There have been growing calls for de-dollarisation.


The US dollar has been the dominant currency in international trade and financial markets. But in recent years, there seems to be growing talk of de-dollarisation and becoming less reliant on the US dollar.  

Whether it’s Russia and China settling trades in yuan or BRICS countries talking about creating their own reserve currency, the topic of de-dollarisation seems to be gaining traction. 

But what does it actually mean for investors in Singapore and, should we be worried about the US dollar and its place as the world’s reserve currency? 

What Is De-dollarisation? 

De-dollarisation refers to the process of reducing reliance on the US dollar in global trade, finance, and central bank reserves. For decades, the US dollar has played a central role in the global economy.  

It’s the most widely used currency for trade settlements, international debt issuance, and central bank reserves. 

In fact, around 60% of the world’s foreign exchange (FX) reserves are still held in US dollars. Most commodities, from oil to gold, are priced in US dollars.  

And when markets are uncertain, investors typically flee to US treasury bonds, given its perceived safety but also immensely liquid market. But in recent years, that dominance has started to face pushback. 

Acceleration Of De-dollarisation 

After the Russia-Ukraine war began, the US froze Russia’s access to its USD reserves, in effect “weaponising” the dollar. 

This sent a message to some other countries, that their US dollar assets might not be as safe as they once thought. 

Added to this are the ongoing US debt and inflation concerns. The US has run persistent deficits and now carries over US$36 trillion in debt.  

China is also actively pushing for more trade in yuan, especially with energy exporters like Saudi Arabia. Initiatives like the Belt and Road have further encouraged the use of non-dollar currencies in bilateral deals. 

Is the Dollar Really Losing Its Status? 

As of now, the US dollar accounts for over 88% of global forex transactions. The currency also accounts for around 60% of global reserves (down slightly from 65% a decade ago) and half of all global trade invoicing, according to news reports. 

The Chinese yuan, while growing in usage, is only used in about 2% of international payments, according to the International Monetary Fund (IMF) and is tightly controlled by the People’s Bank of China.  

While the dollar’s hegemony isn’t under immediate threat, the foundations of its dominance are being gradually eroded. 

What Could De-dollarisation Mean For Singapore? 

As a small, open economy that imports nearly everything from food to fuel, any shift in the global currency order will affect Singapore. 

If the US dollar weakens over the long term, the Singapore dollar could strengthen relatively, as we’ve witnessed in 2025. 

While further strengthening of the Singapore dollar versus the US dollar isn’t guaranteed, the weakness has made investors here look at their share of US dollar assets more closely. 

Many of our ETFs and private portfolios are invested in USD-denominated assets. That’s natural and not unique to Singapore.
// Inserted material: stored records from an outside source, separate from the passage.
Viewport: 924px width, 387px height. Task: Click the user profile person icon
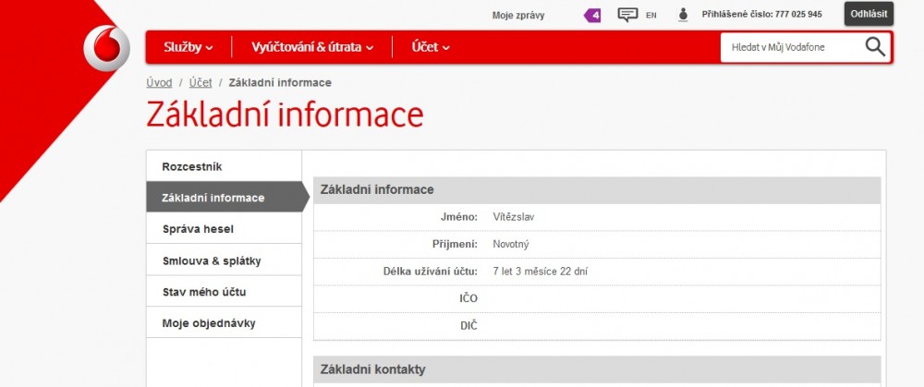684,15
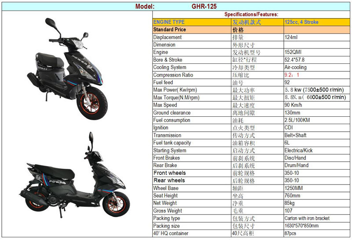
Task: Click the Max Speed 90 Km/h cell
Action: [316, 105]
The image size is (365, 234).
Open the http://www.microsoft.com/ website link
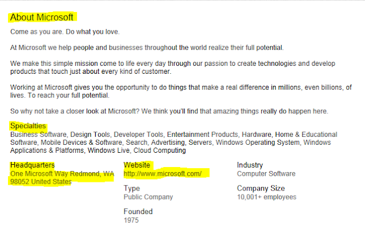[x=163, y=174]
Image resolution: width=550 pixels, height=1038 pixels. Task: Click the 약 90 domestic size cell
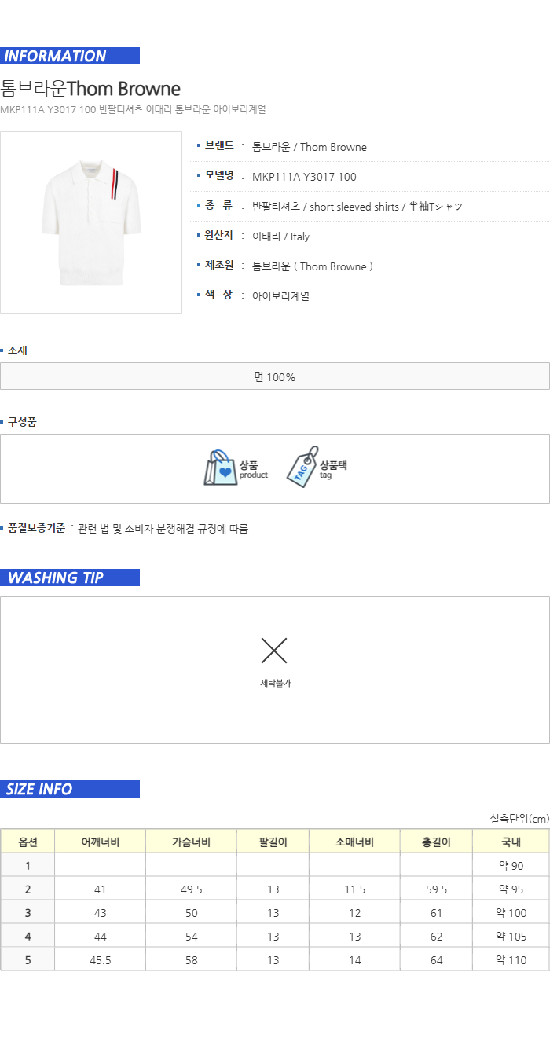point(511,866)
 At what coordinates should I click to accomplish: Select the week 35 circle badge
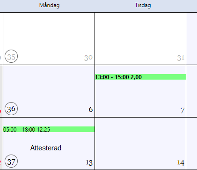point(11,56)
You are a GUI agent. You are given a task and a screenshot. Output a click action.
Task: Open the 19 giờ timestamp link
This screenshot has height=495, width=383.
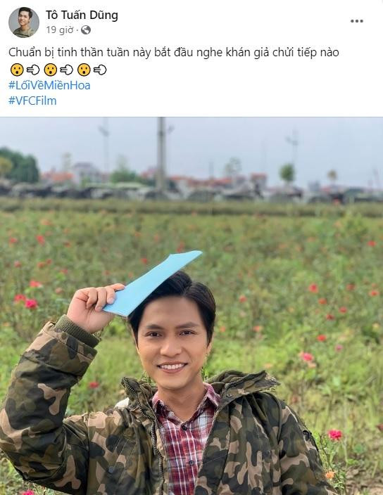(59, 30)
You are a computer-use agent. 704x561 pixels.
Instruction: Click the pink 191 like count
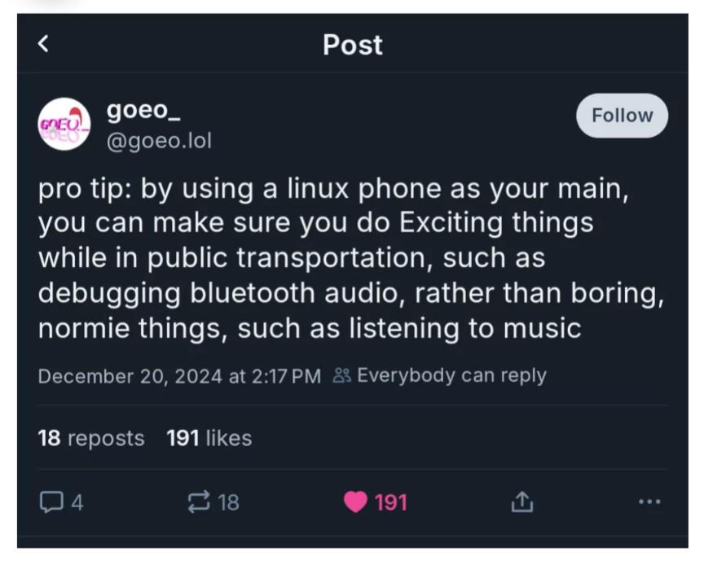[390, 503]
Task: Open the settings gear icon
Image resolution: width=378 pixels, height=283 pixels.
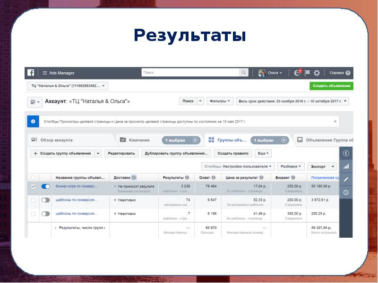Action: pyautogui.click(x=317, y=73)
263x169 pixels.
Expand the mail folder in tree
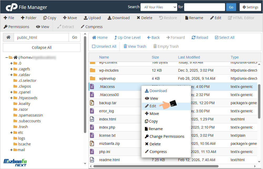tap(11, 150)
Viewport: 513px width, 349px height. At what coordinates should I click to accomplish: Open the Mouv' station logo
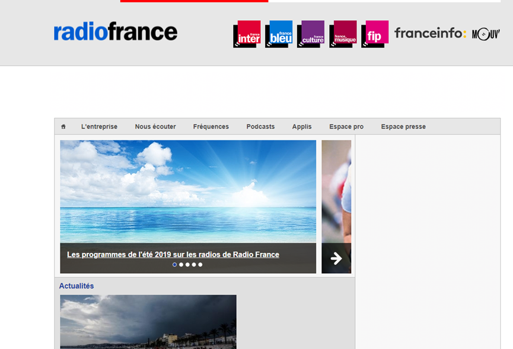click(x=486, y=34)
If the US dollar depreciates, it could eat into returns when converted back to Singapore dollars.  

How Singapore Investors Can Position For A Weaker Dollar 

One of the simplest things you can do is review and perhaps reduce your overexposure to USD-denominated assets. That doesn’t mean selling your US stocks or ETFs immediately but it does mean being aware of how much of your portfolio is linked to the dollar. 

Many market experts suggest considering adding exposure to regions or countries that don’t price their assets in US dollars, such as ETFs listed in Europe or local Singapore stocks or ETFs priced in SGD. 
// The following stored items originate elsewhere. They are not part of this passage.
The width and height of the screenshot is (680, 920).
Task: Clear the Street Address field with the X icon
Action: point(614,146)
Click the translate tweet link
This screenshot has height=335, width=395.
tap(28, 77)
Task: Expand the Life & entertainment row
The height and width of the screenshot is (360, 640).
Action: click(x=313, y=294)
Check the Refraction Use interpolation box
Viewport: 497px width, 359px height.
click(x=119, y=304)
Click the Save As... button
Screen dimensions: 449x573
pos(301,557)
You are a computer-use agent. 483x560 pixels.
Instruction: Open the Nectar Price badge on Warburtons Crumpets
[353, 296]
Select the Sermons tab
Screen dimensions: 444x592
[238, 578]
Another way to diversify is to try to own “real assets”, which many market watchers believe will benefit in this scenario. If de-dollarisation leads to long-term inflation in USD-linked assets, certain commodities may do well. We’ve already seen that with gold, which you can buy an ETF of on the SGX. 

However, other real assets include exposure to real estate, so real estate investment trusts (REITs) fit the bill perfectly – especially given the number of them listed on the SGX. 

The US still has the deepest capital markets, a trusted legal system, and unmatched liquidity. No other country has the scale, trust, or infrastructure to replace the dollar anytime soon.  

For Singapore investors, the key takeaway isn’t to dump your US holdings or panic about a new world order. It’s to stay diversified, be mindful of currency risks, and position yourself to benefit from global shifts. 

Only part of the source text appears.